Fantasy Fiction

I ditched any belief in omens the minute I stumbled upon a dead bat sprawled out on my doorstep—seriously, what could possibly come after that with any semblance of class? But then Tuesday rolled in, determined to keep pace with the chaotic mess that is my life, and boy, did it put up a good fight.

First came the rejection email, which hit my phone at 8:03 a.m., subject line: “RE: Submission—‘The Cul-de-Sac at the End of the World.’” The body was brief, apologetic, and so effusive in its condemnation that I wondered if the editorial staff had taken turns composing it, each adding a new layer of regret, like a passive-aggressive mille-feuille. They wished me the best in my future endeavors, which, given my current trajectory, likely involved a long walk into traffic.

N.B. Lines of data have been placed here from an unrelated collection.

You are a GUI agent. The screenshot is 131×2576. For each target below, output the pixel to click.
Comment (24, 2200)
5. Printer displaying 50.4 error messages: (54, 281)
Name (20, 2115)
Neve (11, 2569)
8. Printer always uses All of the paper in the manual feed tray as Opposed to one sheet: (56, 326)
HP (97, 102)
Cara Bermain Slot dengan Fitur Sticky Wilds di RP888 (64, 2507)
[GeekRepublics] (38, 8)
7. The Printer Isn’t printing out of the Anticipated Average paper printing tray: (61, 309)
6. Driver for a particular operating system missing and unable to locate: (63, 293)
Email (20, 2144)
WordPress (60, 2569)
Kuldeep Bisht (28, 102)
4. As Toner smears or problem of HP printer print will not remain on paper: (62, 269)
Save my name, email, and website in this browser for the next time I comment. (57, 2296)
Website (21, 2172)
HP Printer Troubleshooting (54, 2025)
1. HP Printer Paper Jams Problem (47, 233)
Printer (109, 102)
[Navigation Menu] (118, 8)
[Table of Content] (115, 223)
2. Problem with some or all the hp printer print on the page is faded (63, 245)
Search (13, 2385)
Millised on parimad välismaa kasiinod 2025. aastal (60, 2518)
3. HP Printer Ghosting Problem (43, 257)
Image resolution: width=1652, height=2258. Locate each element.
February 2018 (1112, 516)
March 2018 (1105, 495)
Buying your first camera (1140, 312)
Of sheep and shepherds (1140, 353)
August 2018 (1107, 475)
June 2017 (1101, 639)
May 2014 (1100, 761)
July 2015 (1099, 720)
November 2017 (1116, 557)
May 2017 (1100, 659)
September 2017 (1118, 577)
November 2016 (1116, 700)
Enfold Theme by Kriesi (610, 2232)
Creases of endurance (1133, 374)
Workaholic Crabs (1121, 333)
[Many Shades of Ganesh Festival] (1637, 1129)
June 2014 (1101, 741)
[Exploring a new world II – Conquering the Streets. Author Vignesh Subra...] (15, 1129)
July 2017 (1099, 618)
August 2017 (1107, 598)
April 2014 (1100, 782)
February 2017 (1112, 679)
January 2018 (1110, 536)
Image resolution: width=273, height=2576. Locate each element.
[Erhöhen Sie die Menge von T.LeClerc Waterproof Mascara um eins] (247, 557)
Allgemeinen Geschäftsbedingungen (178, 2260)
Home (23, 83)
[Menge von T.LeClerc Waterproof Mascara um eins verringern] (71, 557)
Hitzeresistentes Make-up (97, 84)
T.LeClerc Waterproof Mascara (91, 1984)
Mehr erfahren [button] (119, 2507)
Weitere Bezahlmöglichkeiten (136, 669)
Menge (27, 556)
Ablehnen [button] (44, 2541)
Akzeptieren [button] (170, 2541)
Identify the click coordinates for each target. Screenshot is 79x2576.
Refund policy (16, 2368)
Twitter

I threw my phone onto the couch, hoping to shatter something, but the universe couldn’t even grant that. It bounced harmlessly off the armrest and landed under a pile of laundry, which, in a small mercy, muffled the next notification.

The second sign of trouble was a busted water main on Oakley, which messed up the traffic and shoved it all past my apartment building. My street became a noisy, muddy mess, and it was driving me nuts. The city's brilliant idea was to dispatch a guy in a neon vest to enthusiastically flap a flag at approaching cars. If there was some deep metaphor lurking there, I decided it was best to roll my eyes and move on.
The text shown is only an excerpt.